Eager for UK Tourists, Cyprus Must Wait for May 17 Decision

NICOSIA — Cyprus won’t know until May 17 whether visitors from its biggest tourism market, The United Kingdom, will be allowed to travel, keen on getting them to boost an economy brought down by COVID-19 lockdowns.

British Premier Boris Johnson deferred the decision as the UK has picked up vaccinations after he was accused of being too lenient and favoring keeping businesses open over saving lives.

“Obviously we are hopeful that we can get going from May 17th, but I do not wish to give hostages to fortune or to underestimate the difficulties that we are seeing in some of the destination countries that people might want to go to,” Johnson told a news conference, said The Cyprus Mail.

His government is weighing which countries would be safe for Britons to visit, including Cyprus, which had been a colony and has a vast community of ex-patriates from the UK.

So-called “Green Light” countries that would only require Coronavirus tests before and after travel so far include Portugal, Malta, Israel, the United Arab Emirates and the United States.

The uncertainty hit the Cypriot tourism industry hard, many businesses saying they won’t survive unless the country reopens to visitors after being brought to a virtual standstill when the pandemic raged in 2020.

Noel Josephides, chairman of travel group Sunvil, a travel agency specializing in travel to Cyprus, Greece and other European destinations, said the industry needs weeks of notice to reopen hotels and resume flight routes.

“It is not possible to launch a tour operation with one or two weeks’ notice,” he said, indicating that May17 is already too late to save the spring and critical summer months for tourism businesses, as well as suppliers.

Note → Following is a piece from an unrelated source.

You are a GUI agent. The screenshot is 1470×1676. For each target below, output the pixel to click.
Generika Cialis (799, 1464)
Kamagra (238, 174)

Lakis Avraamides, President of the marketing department for the hotel association told the paper that, “The fact that a decision has been postponed means that the worst-case scenario has not yet happened, which would be the continued ban on travel.”

In 2018, UK tourists made up 30 percent of Cyprus’ market which drew 3,938,625 people during a run of record years as the economy was blossoming after a banking and economic crisis in 2013.